内国法人に係る法人税における役員給与および役員退職金に関する次の記述のうち、最も不適切なものはどれか。なお、各選択肢において、給与等は隠蔽または仮装経理により支給されたものではないものとする。
2020年1月試験 問30
  1. 役員に対して支給する定期給与の各支給時期における支給額から源泉税等の額を控除した金額が同額である場合、その定期給与の各支給時期における支給額は、定期同額給与として損金の額に算入することができる。
  2. 役員に対して継続的に供与される経済的な利益のうち、その供与される利益の額が毎月おおむね一定であるものは、定期同額給与として損金の額に算入することができる。
  3. 役員に対し、事前確定届出給与としてあらかじめ税務署長に届け出た金額よりも多い金額を役員賞与として支給した場合、原則として、当該役員賞与は事前確定届出給与に該当せず、その支給額の全額が損金不算入となる。
  4. 自己都合により役員を退任した者に支給する役員退職金を損金の額に算入するためには、その支給額が職務の対価として適正な金額であり、かつ、その支給額および支給時期についてあらかじめ税務署長に届け出る必要がある。

正解 4

問題難易度
肢19.8%
肢211.0%
肢320.4%
肢458.8%

解説

  1. 適切。
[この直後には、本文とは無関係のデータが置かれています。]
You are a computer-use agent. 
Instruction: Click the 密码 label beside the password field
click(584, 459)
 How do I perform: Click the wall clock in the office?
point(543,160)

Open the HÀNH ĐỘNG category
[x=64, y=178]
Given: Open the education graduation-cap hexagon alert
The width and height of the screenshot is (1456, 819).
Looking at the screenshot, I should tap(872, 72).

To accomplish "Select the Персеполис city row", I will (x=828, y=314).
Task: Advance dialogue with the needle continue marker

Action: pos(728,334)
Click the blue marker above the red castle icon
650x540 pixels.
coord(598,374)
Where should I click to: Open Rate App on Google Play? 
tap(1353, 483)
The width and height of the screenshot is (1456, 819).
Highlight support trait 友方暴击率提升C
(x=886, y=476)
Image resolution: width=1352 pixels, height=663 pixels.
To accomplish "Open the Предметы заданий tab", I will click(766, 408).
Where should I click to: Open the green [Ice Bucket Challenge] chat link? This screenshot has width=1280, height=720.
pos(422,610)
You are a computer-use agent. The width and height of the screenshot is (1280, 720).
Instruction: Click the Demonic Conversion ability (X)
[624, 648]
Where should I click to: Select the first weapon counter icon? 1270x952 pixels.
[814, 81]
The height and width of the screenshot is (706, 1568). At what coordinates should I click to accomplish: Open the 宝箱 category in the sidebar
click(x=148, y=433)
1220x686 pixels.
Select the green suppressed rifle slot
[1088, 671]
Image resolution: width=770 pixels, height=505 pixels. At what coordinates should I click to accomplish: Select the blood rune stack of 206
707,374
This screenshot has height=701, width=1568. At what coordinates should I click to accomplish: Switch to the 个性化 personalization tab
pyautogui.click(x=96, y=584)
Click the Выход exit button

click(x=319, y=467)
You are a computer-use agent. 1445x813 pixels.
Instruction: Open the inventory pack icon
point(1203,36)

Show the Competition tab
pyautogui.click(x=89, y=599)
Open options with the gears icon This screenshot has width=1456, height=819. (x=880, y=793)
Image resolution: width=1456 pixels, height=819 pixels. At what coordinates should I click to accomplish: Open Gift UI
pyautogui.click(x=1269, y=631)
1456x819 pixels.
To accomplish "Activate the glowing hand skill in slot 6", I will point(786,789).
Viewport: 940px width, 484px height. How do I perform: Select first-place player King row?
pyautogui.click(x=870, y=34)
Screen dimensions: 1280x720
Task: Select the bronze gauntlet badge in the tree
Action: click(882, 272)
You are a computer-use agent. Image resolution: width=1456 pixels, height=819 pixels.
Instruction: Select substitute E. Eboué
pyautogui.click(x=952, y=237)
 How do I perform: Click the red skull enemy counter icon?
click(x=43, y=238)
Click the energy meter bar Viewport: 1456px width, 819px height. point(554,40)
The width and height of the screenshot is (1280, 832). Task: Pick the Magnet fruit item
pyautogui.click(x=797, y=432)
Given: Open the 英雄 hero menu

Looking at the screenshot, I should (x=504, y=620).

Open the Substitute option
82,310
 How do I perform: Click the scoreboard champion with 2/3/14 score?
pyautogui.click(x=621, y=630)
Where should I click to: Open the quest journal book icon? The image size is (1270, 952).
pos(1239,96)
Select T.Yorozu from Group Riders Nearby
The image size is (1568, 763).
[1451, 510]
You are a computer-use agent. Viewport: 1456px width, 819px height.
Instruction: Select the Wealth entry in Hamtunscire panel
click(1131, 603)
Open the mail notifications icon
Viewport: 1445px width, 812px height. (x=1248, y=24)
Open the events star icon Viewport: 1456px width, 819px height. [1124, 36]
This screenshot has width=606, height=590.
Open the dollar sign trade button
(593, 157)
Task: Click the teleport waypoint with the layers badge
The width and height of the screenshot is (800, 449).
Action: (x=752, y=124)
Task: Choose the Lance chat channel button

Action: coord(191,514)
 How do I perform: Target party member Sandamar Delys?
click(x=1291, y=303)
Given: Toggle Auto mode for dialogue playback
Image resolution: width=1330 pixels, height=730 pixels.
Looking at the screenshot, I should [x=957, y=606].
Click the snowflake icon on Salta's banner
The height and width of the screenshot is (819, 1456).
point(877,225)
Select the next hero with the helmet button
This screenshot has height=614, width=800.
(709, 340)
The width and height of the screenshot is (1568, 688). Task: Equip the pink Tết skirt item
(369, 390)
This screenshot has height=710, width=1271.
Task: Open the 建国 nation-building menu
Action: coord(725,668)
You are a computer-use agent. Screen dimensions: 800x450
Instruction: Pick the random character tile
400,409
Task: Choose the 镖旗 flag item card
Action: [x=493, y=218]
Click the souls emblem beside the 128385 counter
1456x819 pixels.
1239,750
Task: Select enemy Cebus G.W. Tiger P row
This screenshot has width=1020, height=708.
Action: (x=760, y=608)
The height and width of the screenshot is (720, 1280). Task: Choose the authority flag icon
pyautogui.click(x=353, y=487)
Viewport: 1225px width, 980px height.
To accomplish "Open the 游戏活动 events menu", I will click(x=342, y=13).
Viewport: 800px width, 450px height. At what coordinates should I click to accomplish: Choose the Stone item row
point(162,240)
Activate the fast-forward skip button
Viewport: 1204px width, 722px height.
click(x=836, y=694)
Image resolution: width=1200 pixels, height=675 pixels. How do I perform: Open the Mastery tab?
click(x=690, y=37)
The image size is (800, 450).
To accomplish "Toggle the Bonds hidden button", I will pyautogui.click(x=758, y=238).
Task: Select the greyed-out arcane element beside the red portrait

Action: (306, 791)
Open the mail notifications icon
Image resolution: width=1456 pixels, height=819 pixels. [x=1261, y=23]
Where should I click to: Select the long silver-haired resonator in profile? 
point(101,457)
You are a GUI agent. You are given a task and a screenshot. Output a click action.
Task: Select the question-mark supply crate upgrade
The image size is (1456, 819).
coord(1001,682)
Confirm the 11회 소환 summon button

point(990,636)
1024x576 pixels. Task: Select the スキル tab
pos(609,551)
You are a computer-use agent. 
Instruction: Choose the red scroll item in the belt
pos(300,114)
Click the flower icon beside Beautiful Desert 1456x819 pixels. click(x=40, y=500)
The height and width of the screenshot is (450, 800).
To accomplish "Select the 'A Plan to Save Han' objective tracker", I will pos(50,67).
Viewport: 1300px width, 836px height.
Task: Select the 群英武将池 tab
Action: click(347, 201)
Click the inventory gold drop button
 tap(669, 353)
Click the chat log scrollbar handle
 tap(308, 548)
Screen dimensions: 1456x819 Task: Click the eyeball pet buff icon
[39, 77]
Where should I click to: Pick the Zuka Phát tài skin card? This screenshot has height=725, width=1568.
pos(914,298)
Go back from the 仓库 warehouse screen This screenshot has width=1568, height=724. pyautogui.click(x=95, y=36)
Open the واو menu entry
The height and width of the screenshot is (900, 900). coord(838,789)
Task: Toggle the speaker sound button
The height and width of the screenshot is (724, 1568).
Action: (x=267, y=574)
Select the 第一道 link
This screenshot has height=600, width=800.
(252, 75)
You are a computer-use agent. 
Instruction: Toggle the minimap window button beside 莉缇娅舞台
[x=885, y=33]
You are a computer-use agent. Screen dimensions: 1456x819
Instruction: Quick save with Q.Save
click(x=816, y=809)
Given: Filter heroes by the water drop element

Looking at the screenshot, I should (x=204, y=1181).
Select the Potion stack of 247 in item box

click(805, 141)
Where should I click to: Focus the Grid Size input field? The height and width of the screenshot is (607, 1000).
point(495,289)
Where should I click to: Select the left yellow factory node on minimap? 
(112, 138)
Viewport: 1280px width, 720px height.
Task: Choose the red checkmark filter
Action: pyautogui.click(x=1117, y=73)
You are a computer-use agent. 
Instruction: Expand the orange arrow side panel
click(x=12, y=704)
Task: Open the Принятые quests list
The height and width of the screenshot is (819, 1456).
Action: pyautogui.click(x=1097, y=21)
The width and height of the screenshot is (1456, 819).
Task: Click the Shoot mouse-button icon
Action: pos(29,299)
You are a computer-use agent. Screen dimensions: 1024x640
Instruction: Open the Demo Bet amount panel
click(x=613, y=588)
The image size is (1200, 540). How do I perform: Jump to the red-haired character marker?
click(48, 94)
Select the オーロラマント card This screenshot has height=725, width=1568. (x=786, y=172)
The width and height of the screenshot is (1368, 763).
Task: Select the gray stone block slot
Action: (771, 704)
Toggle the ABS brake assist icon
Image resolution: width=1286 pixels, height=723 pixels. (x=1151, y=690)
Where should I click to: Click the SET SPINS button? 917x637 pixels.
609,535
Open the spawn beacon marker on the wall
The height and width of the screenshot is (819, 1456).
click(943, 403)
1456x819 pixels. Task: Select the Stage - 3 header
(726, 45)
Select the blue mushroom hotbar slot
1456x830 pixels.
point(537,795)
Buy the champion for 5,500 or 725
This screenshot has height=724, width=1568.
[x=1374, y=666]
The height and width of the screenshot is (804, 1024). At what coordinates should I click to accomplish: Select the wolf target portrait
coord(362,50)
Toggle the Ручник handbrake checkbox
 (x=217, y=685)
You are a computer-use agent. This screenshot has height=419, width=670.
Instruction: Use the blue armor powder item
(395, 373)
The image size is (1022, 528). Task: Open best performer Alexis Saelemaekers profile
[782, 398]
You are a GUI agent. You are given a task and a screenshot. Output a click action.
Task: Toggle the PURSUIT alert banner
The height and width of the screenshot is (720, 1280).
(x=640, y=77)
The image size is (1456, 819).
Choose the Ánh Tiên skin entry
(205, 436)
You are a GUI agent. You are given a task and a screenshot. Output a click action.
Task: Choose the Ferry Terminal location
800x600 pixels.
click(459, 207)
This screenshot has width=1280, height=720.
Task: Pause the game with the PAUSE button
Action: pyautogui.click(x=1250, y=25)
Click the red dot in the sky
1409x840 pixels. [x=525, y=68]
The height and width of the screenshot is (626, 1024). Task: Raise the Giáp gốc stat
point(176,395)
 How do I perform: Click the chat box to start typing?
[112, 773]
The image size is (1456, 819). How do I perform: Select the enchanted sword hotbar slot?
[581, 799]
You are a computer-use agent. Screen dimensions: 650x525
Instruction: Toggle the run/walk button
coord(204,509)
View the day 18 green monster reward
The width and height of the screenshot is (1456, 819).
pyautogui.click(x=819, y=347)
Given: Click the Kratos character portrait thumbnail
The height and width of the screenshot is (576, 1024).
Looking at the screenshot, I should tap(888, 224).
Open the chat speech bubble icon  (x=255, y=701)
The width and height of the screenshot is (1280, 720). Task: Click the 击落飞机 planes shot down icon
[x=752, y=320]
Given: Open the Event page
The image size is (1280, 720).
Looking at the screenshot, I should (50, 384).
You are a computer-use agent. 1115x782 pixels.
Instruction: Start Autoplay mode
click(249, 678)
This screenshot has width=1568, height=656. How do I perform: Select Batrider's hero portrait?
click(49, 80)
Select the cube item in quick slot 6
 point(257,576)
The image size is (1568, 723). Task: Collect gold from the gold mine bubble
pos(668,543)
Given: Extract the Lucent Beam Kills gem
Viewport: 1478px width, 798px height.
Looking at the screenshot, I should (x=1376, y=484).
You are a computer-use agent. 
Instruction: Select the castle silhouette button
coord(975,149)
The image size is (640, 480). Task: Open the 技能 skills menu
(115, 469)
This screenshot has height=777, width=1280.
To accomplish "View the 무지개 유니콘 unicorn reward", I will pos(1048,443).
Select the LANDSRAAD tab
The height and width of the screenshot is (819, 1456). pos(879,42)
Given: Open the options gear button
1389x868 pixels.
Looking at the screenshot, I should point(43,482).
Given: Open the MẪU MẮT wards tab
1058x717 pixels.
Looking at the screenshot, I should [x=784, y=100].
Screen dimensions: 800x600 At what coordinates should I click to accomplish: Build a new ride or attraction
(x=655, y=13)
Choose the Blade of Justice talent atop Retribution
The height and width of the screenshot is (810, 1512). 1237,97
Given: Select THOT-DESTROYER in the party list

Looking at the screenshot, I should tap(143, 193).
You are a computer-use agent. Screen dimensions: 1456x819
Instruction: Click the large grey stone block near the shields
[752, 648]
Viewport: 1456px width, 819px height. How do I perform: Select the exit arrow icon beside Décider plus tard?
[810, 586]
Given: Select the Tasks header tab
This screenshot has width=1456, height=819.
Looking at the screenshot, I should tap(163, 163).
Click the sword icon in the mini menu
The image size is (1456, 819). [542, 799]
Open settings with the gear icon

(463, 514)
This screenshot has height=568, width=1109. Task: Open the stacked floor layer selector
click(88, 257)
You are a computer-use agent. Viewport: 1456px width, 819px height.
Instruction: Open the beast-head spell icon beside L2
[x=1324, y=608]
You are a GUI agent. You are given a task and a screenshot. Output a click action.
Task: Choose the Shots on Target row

定期同額給与とは、その支給時期が1月以下の一定の期間ごとである給与で、各支給時期における①支給額または②毎月供与される経済的利益の額が概ね一定であるものをいいます。支給額が同額でなくても、支給額から源泉税等の額(所得税、地方税、社会保険料)を控除した金額が同額であるものは、支給額が同額であるとみなされ、定期同額給与として認められます(法人税法令69条1項・2項)。
  2. 適切。役員に対して継続的に供与される経済的な利益のうち、その供与される利益の額が毎月おおむね一定であるものは定期同額給与と認められ、損金の額に算入することができます(法人税法令69条1項2号)。
    役員に対して継続的に供与される経済的な利益のうち、その供与される利益の額が毎月おおむね一定であるものは、定期同額給与として損金の額に算入することができる。2021.9-31-1
  3. 適切。事前確定届出給与とは、事前に税務署に届出をして支払う給与のことです。届出どおりに支払えば全額を損金算入することができますが、届け出た支給額と実際の支給額が異なる場合には、事前確定届出給与に該当しないこととなり、支給額の全額が損金不算入になります(法人税法34条1項2号)。
    役員に対し、事前確定届出給与としてあらかじめ税務署長に届け出た金額よりも多い金額を役員賞与として支給した場合、原則として、当該役員賞与は事前確定届出給与として届け出た金額を限度として損金の額に算入することができる。2023.9-31-3
    役員に対して事前確定届出給与として税務署長に届け出た金額よりも多い金額を役員賞与として支給した場合、当該役員賞与のうち、増額部分の金額は損金の額に算入することはできず、事前に届け出た金額を限度として、損金の額に算入する。2021.9-31-2
    役員に対し、事前確定届出給与としてあらかじめ税務署長に届け出た金額よりも多い金額を役員賞与として支給した場合、原則として、当該役員賞与は事前確定届出給与に該当せず、その支給額の全額が損金不算入となる。2019.5-32-3
    事前確定届出給与において、あらかじめ所轄税務署長に届け出た金額よりも多い金額を支給した場合、損金の額に算入することができる金額は届け出た金額が限度となり、届け出た金額を超える部分の金額は損金の額に算入することができない。2017.9-31-3
  4. [不適切]。役員退職金は、職務の対価として適正な額であれば、損金算入することができます。退職理由にかかわらず、税務署へあらかじめ届け出る必要はありません。
したがって不適切な記述は[4]です。